For much of her life, Evelynn Ellis has done disciplined activities that require hard work.
A clarinetist, she earned a master’s degree in music at Penn State University, then went on to get a doctorate in higher education administration.
For over 30 years she was a competitive long-distance runner, but stopped about eight years ago because of a medical condition.
After working for more than two decades at Penn State, she came to Dartmouth College in 2008 as the director of equal opportunity and affirmative action, then became vice president of institutional diversity and equity in 2011.
But the 61-year-old Ellis opted to retire early last summer, in part because of the COVID-19 pandemic, and is now finding her way through a different pace of life at the Hemlock Ridge home she shares with her husband, Al Anderson, a retired Penn State art education professor.
Though like most Dartmouth administrators she had already been working from home for several months as a coronavirus precaution, and had been thinking about retiring for a while, she still had “that shock of coming home one day and you’re retired.”
“It was just one day I was not online all day,” she recalled.
Ellis grew up in rural Hale County, Ala., where her brother is the first Black sheriff, and enjoys being outside near Dothan Brook. The Ellises’ daughter Julia is in school at Penn State.
As one of eight siblings, Evelynn also misses visits home to her family, when she used to hop on Dartmouth Coach and then fly from Logan Airport to their homes in Alabama and Georgia. She stays in touch with Zoom chats and texts, but being a person of color in the Upper Valley can also feel isolating.
“Another thing that’s so hard to communicate in a way that people understand in this community, when your core family is removed and the communities that you grew up in, and you can’t visit them, and it’s not even safe to go see communities that may look like them, down in Boston, you realize all of a sudden how white the Valley is,” Ellis said.
“And that’s hard to explain to people because they want to believe it doesn’t matter.

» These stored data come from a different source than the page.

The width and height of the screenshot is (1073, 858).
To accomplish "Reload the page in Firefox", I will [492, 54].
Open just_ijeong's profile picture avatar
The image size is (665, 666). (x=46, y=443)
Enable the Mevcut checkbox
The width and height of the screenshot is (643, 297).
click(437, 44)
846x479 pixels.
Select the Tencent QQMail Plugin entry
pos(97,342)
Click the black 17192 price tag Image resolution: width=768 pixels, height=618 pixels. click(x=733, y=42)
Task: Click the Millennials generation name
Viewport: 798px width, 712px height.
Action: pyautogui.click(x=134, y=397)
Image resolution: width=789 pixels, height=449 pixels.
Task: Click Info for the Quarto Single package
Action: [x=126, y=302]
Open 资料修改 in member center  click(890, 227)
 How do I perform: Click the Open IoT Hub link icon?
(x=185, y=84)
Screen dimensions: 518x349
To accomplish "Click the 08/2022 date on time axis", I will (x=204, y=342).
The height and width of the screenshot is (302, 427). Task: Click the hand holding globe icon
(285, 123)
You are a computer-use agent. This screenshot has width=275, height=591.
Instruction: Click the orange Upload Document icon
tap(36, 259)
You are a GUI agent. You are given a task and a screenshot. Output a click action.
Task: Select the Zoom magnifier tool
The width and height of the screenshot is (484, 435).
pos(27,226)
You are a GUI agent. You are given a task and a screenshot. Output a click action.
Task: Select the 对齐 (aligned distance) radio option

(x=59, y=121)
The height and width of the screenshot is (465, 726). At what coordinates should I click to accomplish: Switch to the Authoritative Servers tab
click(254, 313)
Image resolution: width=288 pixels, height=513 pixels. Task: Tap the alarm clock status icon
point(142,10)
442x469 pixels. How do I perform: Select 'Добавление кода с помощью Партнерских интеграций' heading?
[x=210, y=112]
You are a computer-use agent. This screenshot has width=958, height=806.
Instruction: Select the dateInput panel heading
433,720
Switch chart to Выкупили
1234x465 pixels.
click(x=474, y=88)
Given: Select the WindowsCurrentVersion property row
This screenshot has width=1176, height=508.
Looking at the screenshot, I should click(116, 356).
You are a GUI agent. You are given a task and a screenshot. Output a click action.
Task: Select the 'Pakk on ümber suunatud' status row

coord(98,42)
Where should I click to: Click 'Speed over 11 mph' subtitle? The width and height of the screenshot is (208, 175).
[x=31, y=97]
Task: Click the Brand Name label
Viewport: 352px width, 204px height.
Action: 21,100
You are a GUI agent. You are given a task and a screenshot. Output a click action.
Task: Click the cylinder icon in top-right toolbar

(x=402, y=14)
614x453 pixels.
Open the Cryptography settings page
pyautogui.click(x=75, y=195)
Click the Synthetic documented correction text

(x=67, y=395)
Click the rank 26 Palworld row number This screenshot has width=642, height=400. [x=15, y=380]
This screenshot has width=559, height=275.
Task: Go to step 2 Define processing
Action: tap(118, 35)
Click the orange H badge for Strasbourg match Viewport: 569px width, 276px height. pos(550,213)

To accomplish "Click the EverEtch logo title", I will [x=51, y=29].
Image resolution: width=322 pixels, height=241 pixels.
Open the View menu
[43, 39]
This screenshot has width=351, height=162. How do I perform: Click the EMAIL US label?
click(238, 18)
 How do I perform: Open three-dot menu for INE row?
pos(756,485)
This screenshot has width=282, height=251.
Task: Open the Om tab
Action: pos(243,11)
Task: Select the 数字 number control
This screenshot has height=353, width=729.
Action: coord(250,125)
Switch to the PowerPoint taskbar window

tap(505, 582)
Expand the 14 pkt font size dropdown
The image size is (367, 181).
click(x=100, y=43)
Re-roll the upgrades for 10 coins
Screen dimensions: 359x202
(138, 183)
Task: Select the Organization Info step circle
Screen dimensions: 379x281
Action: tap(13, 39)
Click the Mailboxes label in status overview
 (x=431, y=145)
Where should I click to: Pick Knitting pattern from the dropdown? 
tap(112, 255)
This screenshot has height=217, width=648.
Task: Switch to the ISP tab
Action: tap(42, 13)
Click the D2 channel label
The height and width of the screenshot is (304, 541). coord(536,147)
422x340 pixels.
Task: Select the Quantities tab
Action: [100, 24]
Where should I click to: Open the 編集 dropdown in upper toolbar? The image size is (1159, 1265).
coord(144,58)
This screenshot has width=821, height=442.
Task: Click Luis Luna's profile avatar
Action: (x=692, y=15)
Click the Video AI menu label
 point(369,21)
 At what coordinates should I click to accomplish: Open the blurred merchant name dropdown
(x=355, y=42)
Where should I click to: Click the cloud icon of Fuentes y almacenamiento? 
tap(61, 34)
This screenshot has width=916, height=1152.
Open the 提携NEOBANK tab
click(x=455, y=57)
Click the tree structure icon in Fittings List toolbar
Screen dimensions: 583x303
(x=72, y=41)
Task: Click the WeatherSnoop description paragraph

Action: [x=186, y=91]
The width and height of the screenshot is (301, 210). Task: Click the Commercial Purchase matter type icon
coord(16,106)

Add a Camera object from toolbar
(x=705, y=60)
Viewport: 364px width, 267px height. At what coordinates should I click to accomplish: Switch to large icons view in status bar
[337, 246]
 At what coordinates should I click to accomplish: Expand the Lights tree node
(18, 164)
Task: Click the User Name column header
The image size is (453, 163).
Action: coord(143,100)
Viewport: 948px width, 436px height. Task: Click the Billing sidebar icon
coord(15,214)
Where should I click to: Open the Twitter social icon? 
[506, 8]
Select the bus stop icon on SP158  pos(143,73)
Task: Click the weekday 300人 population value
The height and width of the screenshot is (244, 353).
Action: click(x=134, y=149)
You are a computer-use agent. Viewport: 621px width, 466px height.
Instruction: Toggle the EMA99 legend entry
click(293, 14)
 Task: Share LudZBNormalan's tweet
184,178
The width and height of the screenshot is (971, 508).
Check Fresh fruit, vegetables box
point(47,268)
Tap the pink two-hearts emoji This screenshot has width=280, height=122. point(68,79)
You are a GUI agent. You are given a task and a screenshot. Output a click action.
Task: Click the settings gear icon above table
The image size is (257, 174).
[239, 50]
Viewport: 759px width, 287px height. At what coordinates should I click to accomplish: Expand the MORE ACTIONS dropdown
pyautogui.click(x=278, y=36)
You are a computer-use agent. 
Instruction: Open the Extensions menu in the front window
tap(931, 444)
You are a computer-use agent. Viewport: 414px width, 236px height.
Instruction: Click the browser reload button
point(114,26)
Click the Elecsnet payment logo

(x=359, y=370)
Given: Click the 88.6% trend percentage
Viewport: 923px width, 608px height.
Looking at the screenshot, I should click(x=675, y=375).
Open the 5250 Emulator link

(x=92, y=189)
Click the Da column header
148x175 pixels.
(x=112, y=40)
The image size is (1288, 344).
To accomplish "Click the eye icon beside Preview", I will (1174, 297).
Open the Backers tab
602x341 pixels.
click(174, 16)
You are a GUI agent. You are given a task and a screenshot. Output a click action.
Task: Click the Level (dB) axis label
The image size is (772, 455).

Oh, yes it does.”
Ellis has rebuilt some of her lifelong discipline into her life at home. She gets up early, has breakfast, does some yoga or Pilates, and also has added meditation and gardening to her routine.
After lunch with her husband, she practices the clarinet.
“Then I go back, I return emails and all kinds of stuff that you think will go away, ’cause you’re not working,” she said. “They don’t.”
She tries to get outside and sit by the brook, and when the weather is warmer also goes for bike rides.
“And then before you know it, it’s already dinnertime. I’m just surprised at how the days fly,” Ellis said.
Ellis was frustrated not to be able to attend the recent funeral of her ex-brother-in-law to support her sister and two nieces, but she also is trying to stay positive through the isolation of the pandemic.
“You can either let it get you down, or you can grow. I decided I’m going to grow. All winter until I’m planting in the garden; my goal is to figure out how do I grow,” she said.